Why EUR/USD is on a collision course to parity
The EU’s standoff with Italy is only going to send EUR/USD in one direction, says Intertrader’s Steve Ruffley.
Euro traders expect increasing volatility in coming weeks on the deepening rift between the EU and Italy.
The European Commission has just taken the unprecedented step of rejecting Italy’s budget.
Italy’s controversial spending plans, which could swell the country’s already bulging budget deficit and debt, break EU rules and the bloc is demanding more fiscal discipline from the country’s populist, anti-establishment coalition government.
The EU has told Rome it must do better, and to go and revise its spending plans. But Italian Prime Minister Giuseppe Conte isn’t blinking. He’s said there’s no ‘Plan B’ for his government’s 2019 fiscal programme.

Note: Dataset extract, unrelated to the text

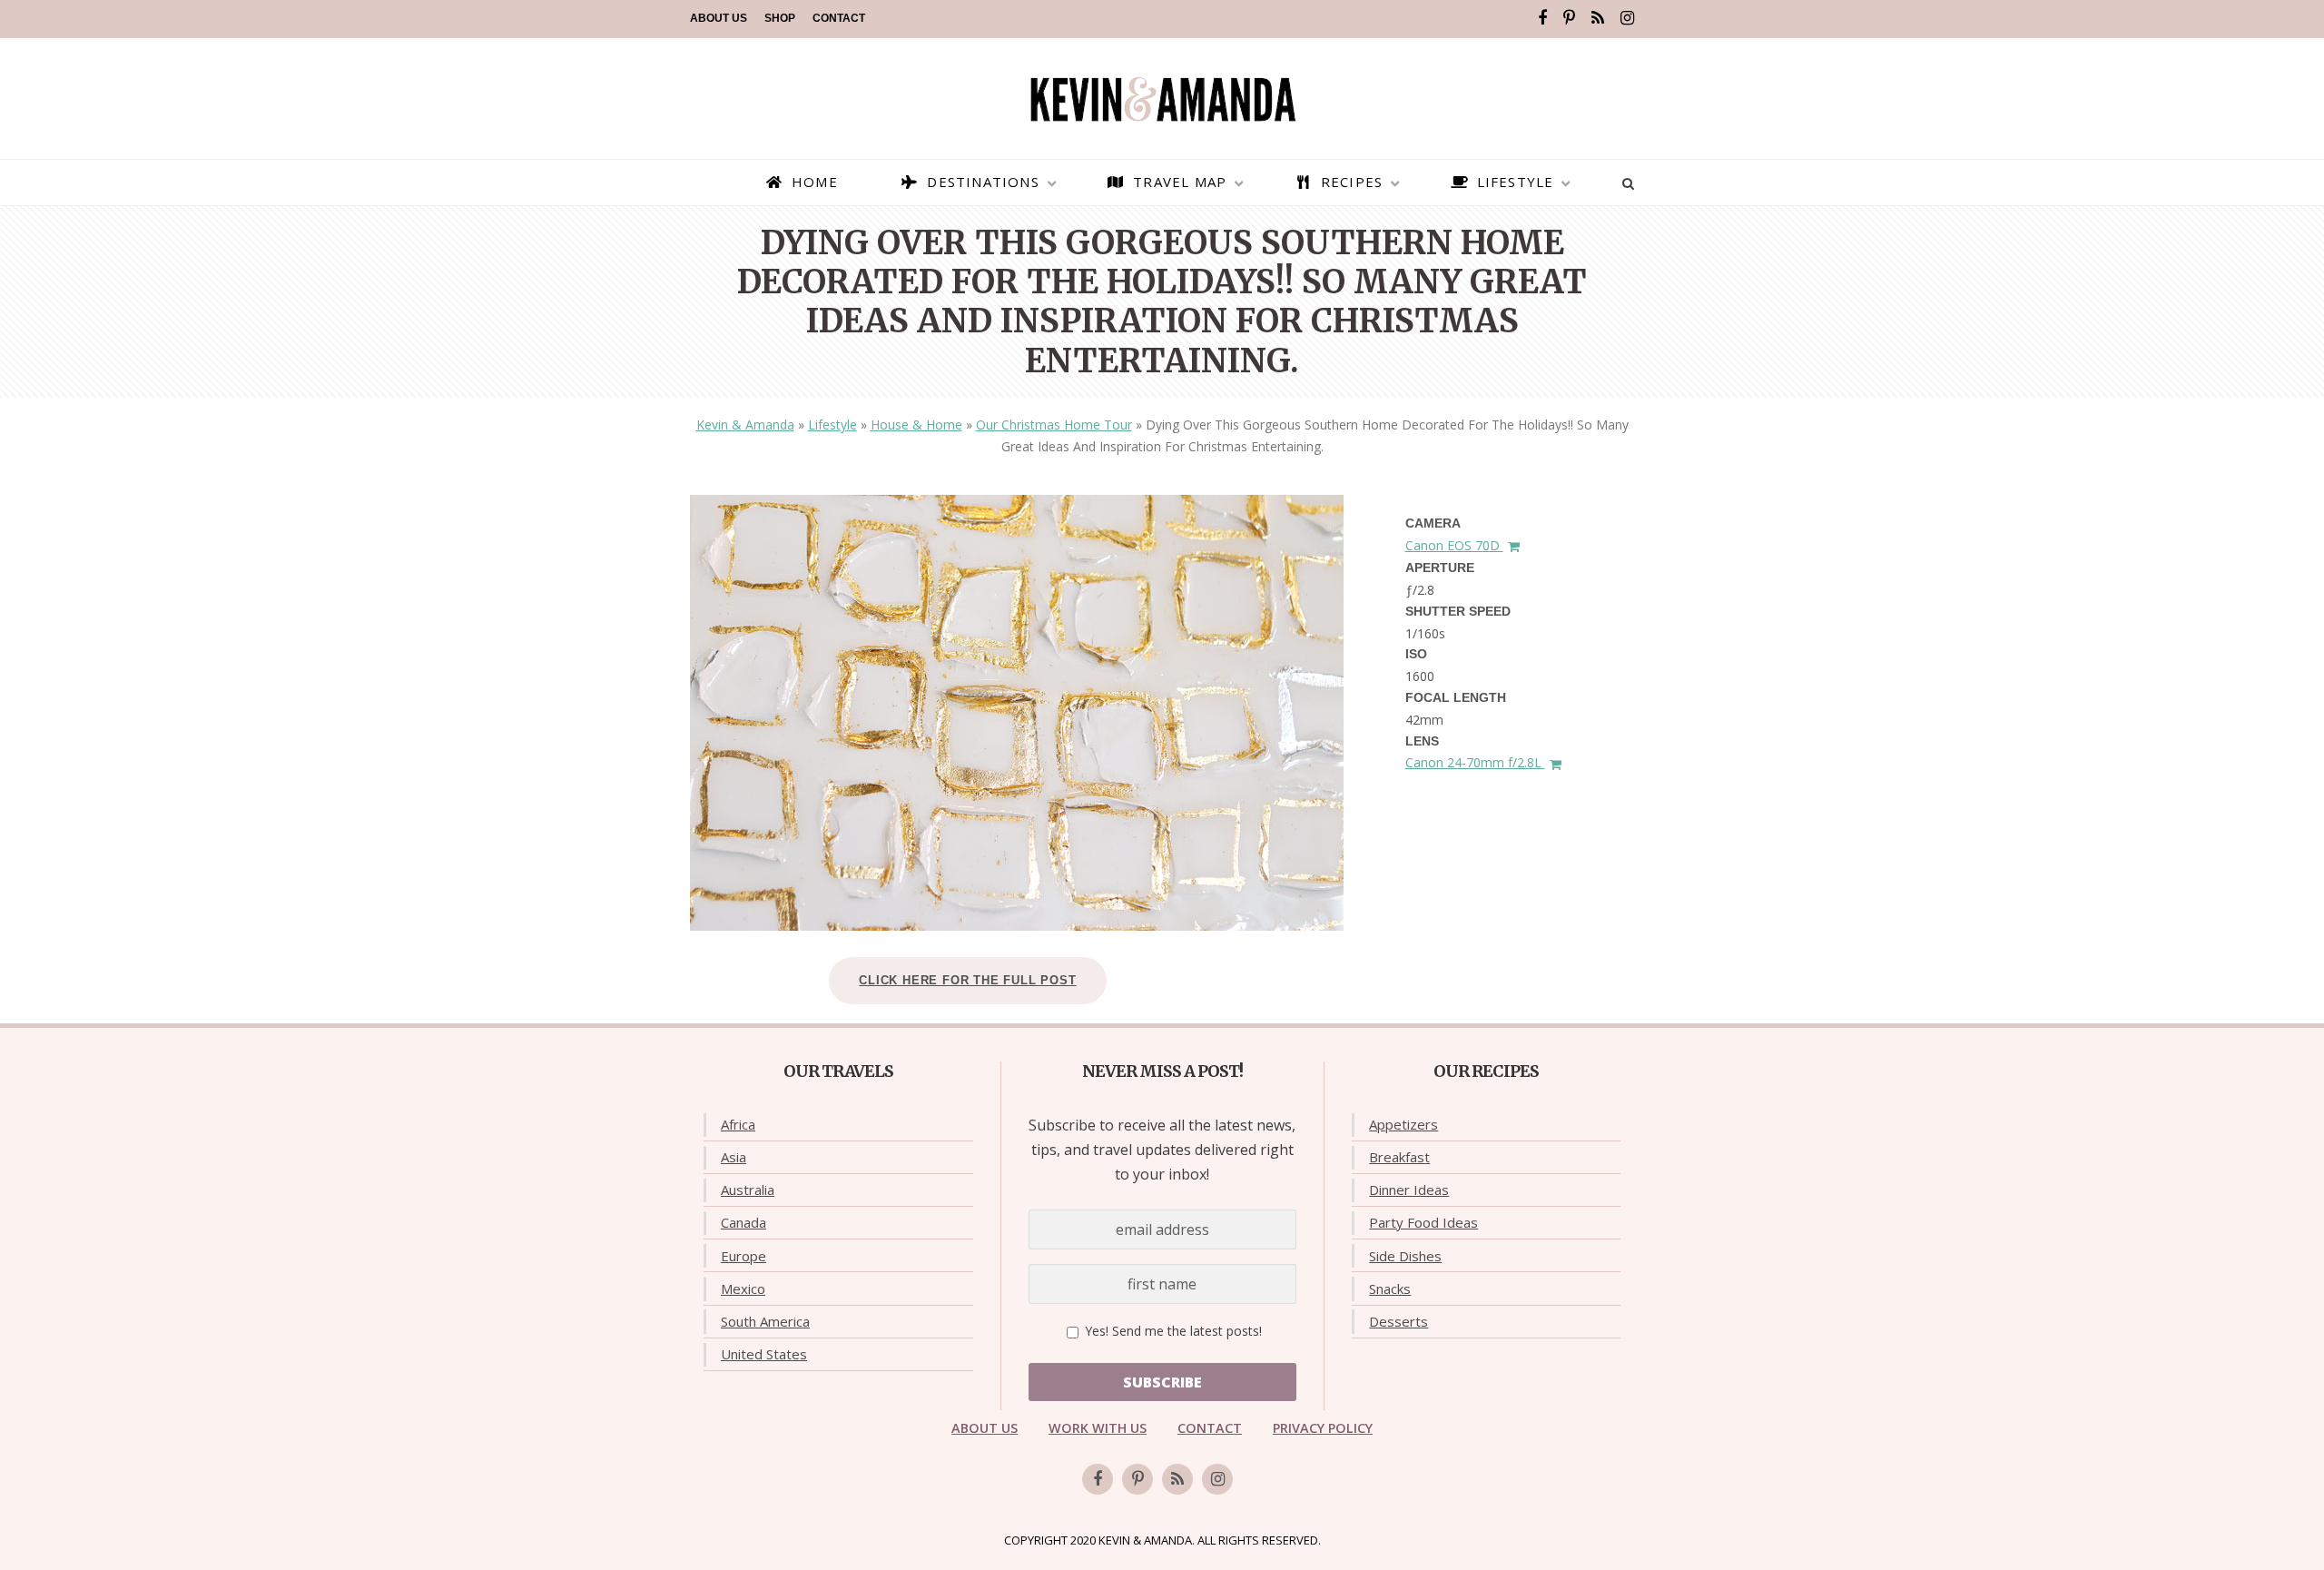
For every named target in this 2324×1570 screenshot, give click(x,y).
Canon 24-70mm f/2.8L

Where does all this leave the euro? Under more pressure. Italy already has the highest debt ratio in the eurozone after Greece, and its plans have unsettled investors, sending its bond yields to a five-year high last week. Combine this with recent poor data, such as the unexpectedly sharp decline in the composite PMI in October, and more dovish comments from European Central Bank President Mario Draghi at October’s policy meeting, and EUR/USD has hit its lowest level since August 17 at 1.1370.

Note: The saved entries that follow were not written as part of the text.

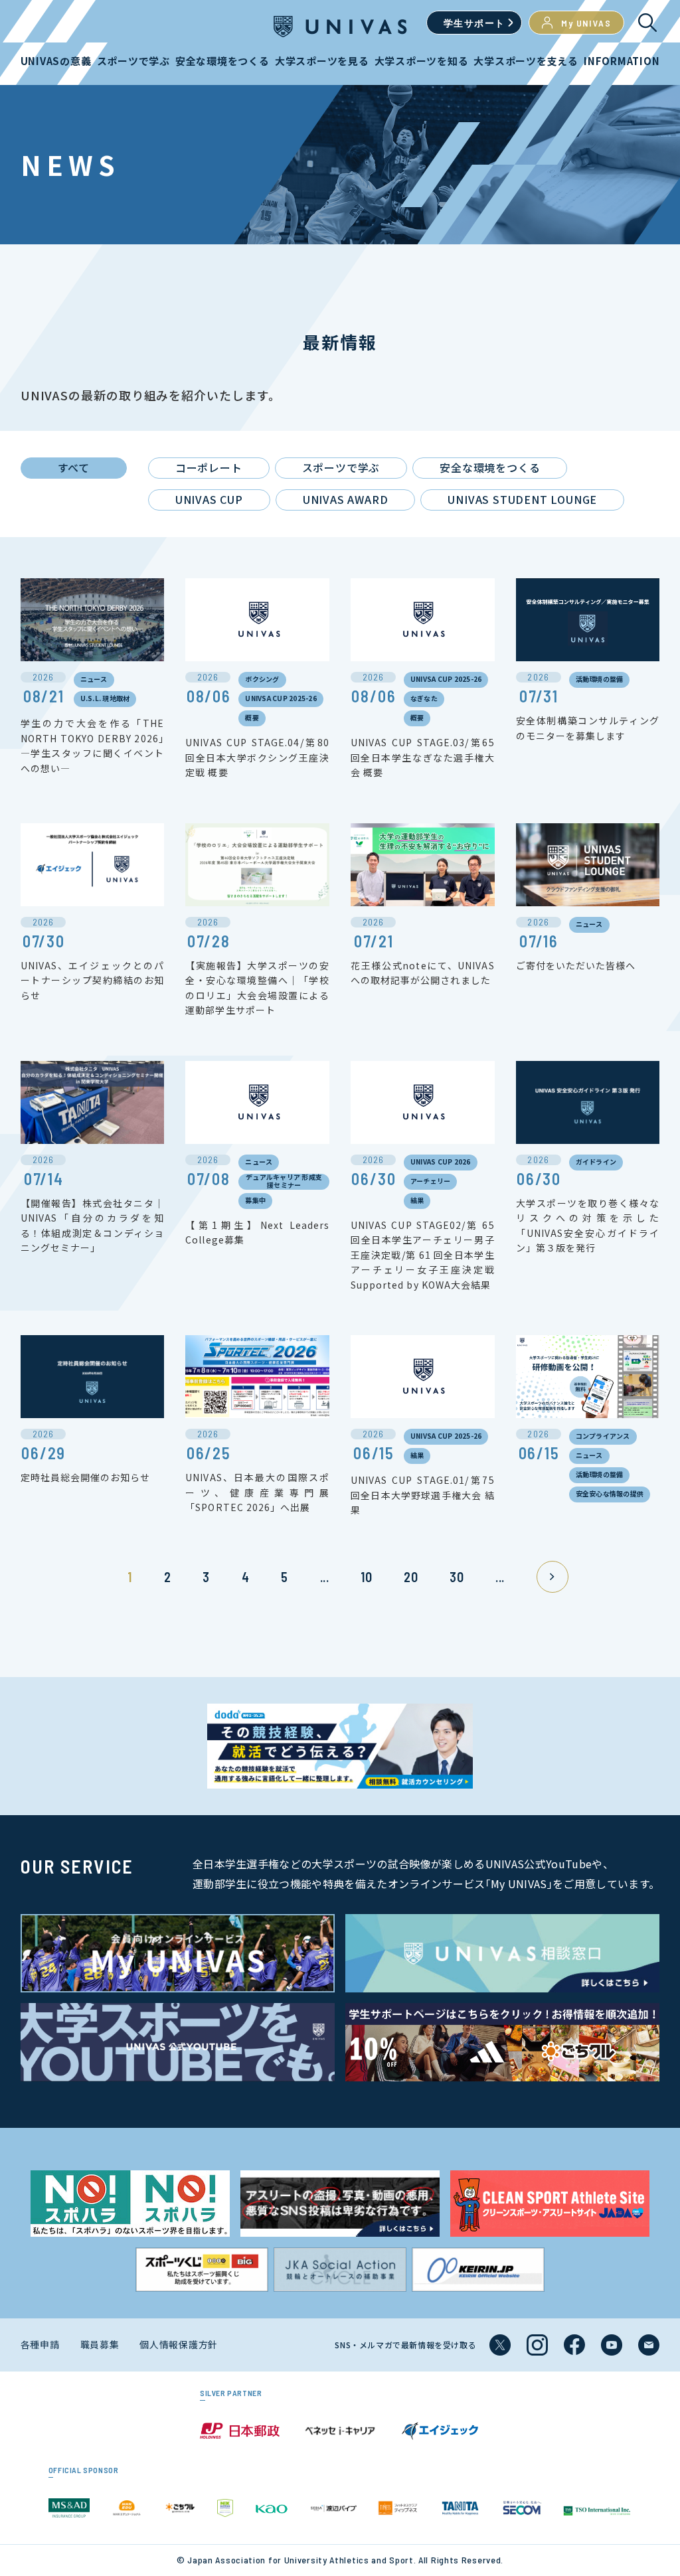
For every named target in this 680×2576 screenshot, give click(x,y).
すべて (74, 467)
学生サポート (474, 23)
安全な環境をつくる (490, 467)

Intertrader’s Chief Market Strategist can’t see an end to the selling pressure on the single currency.
‘I have long said sell the euro high,’ he says. ‘Although the euro has been on a fairly bullish run longer term, the intraday highs have always been fair game to sell into.’

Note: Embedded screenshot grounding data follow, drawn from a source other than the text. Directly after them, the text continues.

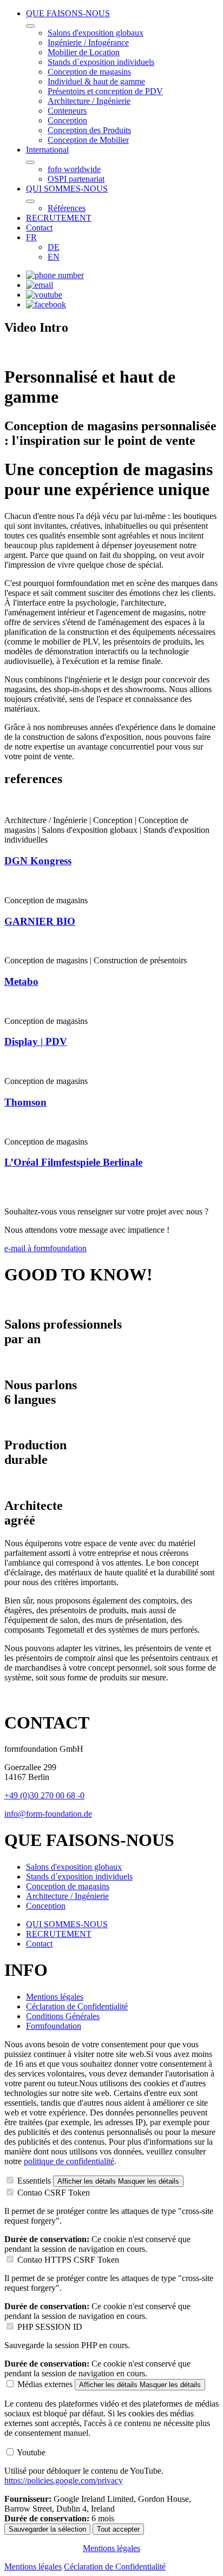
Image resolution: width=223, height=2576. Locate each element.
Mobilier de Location (84, 52)
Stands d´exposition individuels (101, 62)
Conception (67, 120)
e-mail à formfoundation (45, 1248)
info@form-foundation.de (48, 1813)
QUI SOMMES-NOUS (67, 188)
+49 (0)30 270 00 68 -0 (44, 1795)
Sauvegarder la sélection (47, 2529)
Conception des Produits (89, 130)
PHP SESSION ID (49, 2326)
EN (54, 256)
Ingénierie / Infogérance (88, 42)
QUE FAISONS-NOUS (68, 13)
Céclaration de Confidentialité (77, 2006)
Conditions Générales (63, 2016)
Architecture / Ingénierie (89, 101)
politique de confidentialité (69, 2161)
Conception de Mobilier (88, 139)
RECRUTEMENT (58, 217)
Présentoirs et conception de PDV (105, 91)
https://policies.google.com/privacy (63, 2480)
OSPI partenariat (76, 178)
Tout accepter (118, 2529)
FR (31, 237)
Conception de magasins (89, 71)
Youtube (31, 2452)
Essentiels (34, 2180)
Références (67, 208)
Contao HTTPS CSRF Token (68, 2259)
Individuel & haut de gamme (96, 81)
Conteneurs (67, 110)
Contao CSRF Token (53, 2192)
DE (54, 247)
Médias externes (45, 2384)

He believes the euro’s problems go beyond Italy’s debt crisis, a bullish dollar or an ultra-dovish ECB. The single-currency bloc is facing a deeper existential crisis, meaning the euro’s long-term trajectory points only one way – down.
‘The EU is still failing to fix a divided Europe,’ he adds. ‘Draghi is much more concerned with the reputation of the ECB rather than the lives of the people in the EU.’
The EU’s problem, says Ruffley, is that it is battling many fronts, maybe more than the UK, and the situation in Italy is just highlighting the unrest in the bloc.
‘The EU has had lots of issues. Greece, migration, the German power industries, the Volkswagen and Deutsche Bank scandals and now Italy. The EU is far from united and this is why the euro is a sell. And of course there’s Brexit, with the world wondering who will win there. The UK or the EU? The easy answer to that is no one.’
The ECB’s stubbornness on rates is also an issue. ‘The EU has endured the same financial problems as the US and the UK, but unlike them it still refuses to stop quantitative easing and address rates,’ says Ruffley. ‘The QE balance sheet is far greater than that of the US, and ECB rates have been lower, even negative, for longer.’
But while the US looks to be heading back to real-term growth of 4%+, the EU may struggle to hold 2% or even drop lower.
‘The problem here is the US has room to manoeuvre. It can hold rates or even (unlikely) cut them. The EU cannot. Its next move has to be up. This will mean the euro goes up. This means the powerhouse Germany’s exports get more expensive, and the EU’s debt gets more expensive.
‘How do you pay for all this with little to no growth? There will be major attention paid to the EU when rates go up. Not if, but when. This will have a huge effect on the euro and in turn the ability of its member states to grow and pay down debt.’
The euro has rejected all the key Fibonacci levels – 38.2%: 1.25983, the key 50%: 1.21617 and the 61.8%: 1.17319 (see the chart below) – so the full Fibonacci retracement should hit below 1.40000 and head for parity, according to Ruffley.
‘While the US Fed keeps raising rates and the ECB says no hike until late 2019, I see no reason to buy the euro over the US dollar or over the pound.’